- **The task**: Output the records exactly, with no line skipped.

▽

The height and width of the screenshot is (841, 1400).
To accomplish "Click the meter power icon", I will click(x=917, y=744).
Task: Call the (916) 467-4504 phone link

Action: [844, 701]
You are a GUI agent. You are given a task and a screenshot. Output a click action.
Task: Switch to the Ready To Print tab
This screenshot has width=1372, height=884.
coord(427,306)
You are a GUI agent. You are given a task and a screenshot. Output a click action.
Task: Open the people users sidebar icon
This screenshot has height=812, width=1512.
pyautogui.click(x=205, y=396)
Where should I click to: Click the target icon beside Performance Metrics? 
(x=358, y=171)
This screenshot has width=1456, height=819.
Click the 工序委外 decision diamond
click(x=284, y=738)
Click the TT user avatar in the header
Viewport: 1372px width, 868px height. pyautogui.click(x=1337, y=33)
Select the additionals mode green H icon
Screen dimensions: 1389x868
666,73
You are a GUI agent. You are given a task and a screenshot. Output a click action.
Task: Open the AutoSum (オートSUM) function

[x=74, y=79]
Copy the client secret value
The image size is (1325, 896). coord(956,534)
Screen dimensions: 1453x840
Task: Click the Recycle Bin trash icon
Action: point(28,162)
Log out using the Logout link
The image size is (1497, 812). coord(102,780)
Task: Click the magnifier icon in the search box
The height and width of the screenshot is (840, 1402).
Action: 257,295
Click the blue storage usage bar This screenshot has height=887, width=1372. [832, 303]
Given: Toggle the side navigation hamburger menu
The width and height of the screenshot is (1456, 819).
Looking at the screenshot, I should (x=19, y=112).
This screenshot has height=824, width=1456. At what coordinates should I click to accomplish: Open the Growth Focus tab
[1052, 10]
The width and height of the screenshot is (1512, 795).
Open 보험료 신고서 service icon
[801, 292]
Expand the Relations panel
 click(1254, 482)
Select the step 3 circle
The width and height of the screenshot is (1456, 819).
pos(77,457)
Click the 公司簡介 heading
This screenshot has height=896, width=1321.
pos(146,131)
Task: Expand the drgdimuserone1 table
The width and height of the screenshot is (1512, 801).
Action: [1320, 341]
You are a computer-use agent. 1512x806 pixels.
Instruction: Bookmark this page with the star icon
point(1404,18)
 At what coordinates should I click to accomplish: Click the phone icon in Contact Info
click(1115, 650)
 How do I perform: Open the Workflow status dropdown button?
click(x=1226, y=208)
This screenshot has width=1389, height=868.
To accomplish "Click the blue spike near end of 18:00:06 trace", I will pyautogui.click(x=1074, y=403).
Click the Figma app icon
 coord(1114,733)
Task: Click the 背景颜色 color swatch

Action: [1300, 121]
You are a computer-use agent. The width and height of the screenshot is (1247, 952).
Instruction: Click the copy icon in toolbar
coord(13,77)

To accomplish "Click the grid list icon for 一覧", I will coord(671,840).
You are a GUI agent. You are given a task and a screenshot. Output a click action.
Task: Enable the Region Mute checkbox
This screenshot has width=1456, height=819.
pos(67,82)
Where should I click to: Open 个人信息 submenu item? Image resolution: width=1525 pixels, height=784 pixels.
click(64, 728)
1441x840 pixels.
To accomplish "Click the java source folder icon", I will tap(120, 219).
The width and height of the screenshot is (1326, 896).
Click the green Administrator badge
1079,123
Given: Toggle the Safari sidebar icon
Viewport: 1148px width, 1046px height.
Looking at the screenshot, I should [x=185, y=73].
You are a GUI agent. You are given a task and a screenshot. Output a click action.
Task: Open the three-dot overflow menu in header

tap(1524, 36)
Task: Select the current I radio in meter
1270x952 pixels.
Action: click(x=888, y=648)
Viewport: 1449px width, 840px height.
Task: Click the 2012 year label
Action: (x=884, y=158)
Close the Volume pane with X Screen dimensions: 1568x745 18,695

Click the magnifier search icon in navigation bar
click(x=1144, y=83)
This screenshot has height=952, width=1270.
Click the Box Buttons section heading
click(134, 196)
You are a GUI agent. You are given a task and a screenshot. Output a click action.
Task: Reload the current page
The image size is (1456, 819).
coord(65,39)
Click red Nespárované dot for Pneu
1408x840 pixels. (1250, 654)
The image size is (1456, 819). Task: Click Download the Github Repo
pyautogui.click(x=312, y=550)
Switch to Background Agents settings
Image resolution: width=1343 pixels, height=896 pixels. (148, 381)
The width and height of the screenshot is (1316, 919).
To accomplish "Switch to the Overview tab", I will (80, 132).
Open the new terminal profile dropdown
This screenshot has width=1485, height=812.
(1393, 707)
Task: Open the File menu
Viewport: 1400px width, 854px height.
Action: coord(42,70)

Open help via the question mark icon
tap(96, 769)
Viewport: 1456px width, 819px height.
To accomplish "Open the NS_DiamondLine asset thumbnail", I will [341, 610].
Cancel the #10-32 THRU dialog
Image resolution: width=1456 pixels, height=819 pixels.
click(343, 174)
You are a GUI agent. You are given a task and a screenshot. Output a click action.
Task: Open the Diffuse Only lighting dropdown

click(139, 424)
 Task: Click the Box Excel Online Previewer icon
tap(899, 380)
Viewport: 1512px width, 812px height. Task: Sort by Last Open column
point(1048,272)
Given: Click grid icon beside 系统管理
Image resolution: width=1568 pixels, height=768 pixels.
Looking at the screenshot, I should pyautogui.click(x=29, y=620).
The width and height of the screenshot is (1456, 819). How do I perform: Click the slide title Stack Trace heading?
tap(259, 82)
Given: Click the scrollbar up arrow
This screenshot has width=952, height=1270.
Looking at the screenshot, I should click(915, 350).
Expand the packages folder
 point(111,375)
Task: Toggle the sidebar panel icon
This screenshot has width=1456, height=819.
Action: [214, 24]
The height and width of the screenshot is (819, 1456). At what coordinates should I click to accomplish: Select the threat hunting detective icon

△

- **Answer box**:
The height and width of the screenshot is (841, 1400).
To accomplish "Click the meter power icon", I will click(x=917, y=744).
Task: Call the (916) 467-4504 phone link

Action: [844, 701]
You are a GUI agent. You are given a task and a screenshot. Output a click action.
Task: Switch to the Ready To Print tab
This screenshot has width=1372, height=884.
coord(427,306)
You are a GUI agent. You are given a task and a screenshot. Output a click action.
Task: Open the people users sidebar icon
This screenshot has height=812, width=1512.
pyautogui.click(x=205, y=396)
Where should I click to: Click the target icon beside Performance Metrics? 
(x=358, y=171)
This screenshot has width=1456, height=819.
Click the 工序委外 decision diamond
click(x=284, y=738)
Click the TT user avatar in the header
Viewport: 1372px width, 868px height. pyautogui.click(x=1337, y=33)
Select the additionals mode green H icon
Screen dimensions: 1389x868
666,73
You are a GUI agent. You are given a task and a screenshot. Output a click action.
Task: Open the AutoSum (オートSUM) function

[x=74, y=79]
Copy the client secret value
The image size is (1325, 896). coord(956,534)
Screen dimensions: 1453x840
Task: Click the Recycle Bin trash icon
Action: point(28,162)
Log out using the Logout link
The image size is (1497, 812). coord(102,780)
Task: Click the magnifier icon in the search box
The height and width of the screenshot is (840, 1402).
Action: 257,295
Click the blue storage usage bar This screenshot has height=887, width=1372. [832, 303]
Given: Toggle the side navigation hamburger menu
The width and height of the screenshot is (1456, 819).
Looking at the screenshot, I should (x=19, y=112).
This screenshot has height=824, width=1456. At what coordinates should I click to accomplish: Open the Growth Focus tab
[1052, 10]
The width and height of the screenshot is (1512, 795).
Open 보험료 신고서 service icon
[801, 292]
Expand the Relations panel
 click(1254, 482)
Select the step 3 circle
The width and height of the screenshot is (1456, 819).
pos(77,457)
Click the 公司簡介 heading
This screenshot has height=896, width=1321.
pos(146,131)
Task: Expand the drgdimuserone1 table
The width and height of the screenshot is (1512, 801).
Action: [1320, 341]
You are a computer-use agent. 1512x806 pixels.
Instruction: Bookmark this page with the star icon
point(1404,18)
 At what coordinates should I click to accomplish: Click the phone icon in Contact Info
click(1115, 650)
 How do I perform: Open the Workflow status dropdown button?
click(x=1226, y=208)
This screenshot has width=1389, height=868.
To accomplish "Click the blue spike near end of 18:00:06 trace", I will pyautogui.click(x=1074, y=403).
Click the Figma app icon
 coord(1114,733)
Task: Click the 背景颜色 color swatch

Action: [1300, 121]
You are a computer-use agent. The width and height of the screenshot is (1247, 952).
Instruction: Click the copy icon in toolbar
coord(13,77)

To accomplish "Click the grid list icon for 一覧", I will coord(671,840).
You are a GUI agent. You are given a task and a screenshot. Output a click action.
Task: Enable the Region Mute checkbox
This screenshot has width=1456, height=819.
pos(67,82)
Where should I click to: Open 个人信息 submenu item? Image resolution: width=1525 pixels, height=784 pixels.
click(64, 728)
1441x840 pixels.
To accomplish "Click the java source folder icon", I will tap(120, 219).
The width and height of the screenshot is (1326, 896).
Click the green Administrator badge
1079,123
Given: Toggle the Safari sidebar icon
Viewport: 1148px width, 1046px height.
Looking at the screenshot, I should [x=185, y=73].
You are a GUI agent. You are given a task and a screenshot. Output a click action.
Task: Open the three-dot overflow menu in header

tap(1524, 36)
Task: Select the current I radio in meter
1270x952 pixels.
Action: click(x=888, y=648)
Viewport: 1449px width, 840px height.
Task: Click the 2012 year label
Action: (x=884, y=158)
Close the Volume pane with X Screen dimensions: 1568x745 18,695

Click the magnifier search icon in navigation bar
click(x=1144, y=83)
This screenshot has height=952, width=1270.
Click the Box Buttons section heading
click(134, 196)
You are a GUI agent. You are given a task and a screenshot. Output a click action.
Task: Reload the current page
The image size is (1456, 819).
coord(65,39)
Click red Nespárované dot for Pneu
1408x840 pixels. (1250, 654)
The image size is (1456, 819). Task: Click Download the Github Repo
pyautogui.click(x=312, y=550)
Switch to Background Agents settings
Image resolution: width=1343 pixels, height=896 pixels. (148, 381)
The width and height of the screenshot is (1316, 919).
To accomplish "Switch to the Overview tab", I will (80, 132).
Open the new terminal profile dropdown
This screenshot has width=1485, height=812.
(1393, 707)
Task: Open the File menu
Viewport: 1400px width, 854px height.
Action: coord(42,70)

Open help via the question mark icon
tap(96, 769)
Viewport: 1456px width, 819px height.
To accomplish "Open the NS_DiamondLine asset thumbnail", I will [341, 610].
Cancel the #10-32 THRU dialog
Image resolution: width=1456 pixels, height=819 pixels.
click(343, 174)
You are a GUI agent. You are given a task and a screenshot. Output a click action.
Task: Open the Diffuse Only lighting dropdown

click(139, 424)
 Task: Click the Box Excel Online Previewer icon
tap(899, 380)
Viewport: 1512px width, 812px height. Task: Sort by Last Open column
point(1048,272)
Given: Click grid icon beside 系统管理
Image resolution: width=1568 pixels, height=768 pixels.
Looking at the screenshot, I should pyautogui.click(x=29, y=620).
The width and height of the screenshot is (1456, 819). How do I perform: Click the slide title Stack Trace heading?
tap(259, 82)
Given: Click the scrollbar up arrow
This screenshot has width=952, height=1270.
Looking at the screenshot, I should click(915, 350).
Expand the packages folder
 point(111,375)
Task: Toggle the sidebar panel icon
This screenshot has width=1456, height=819.
Action: [214, 24]
The height and width of the screenshot is (819, 1456). At what coordinates should I click to accomplish: Select the threat hunting detective icon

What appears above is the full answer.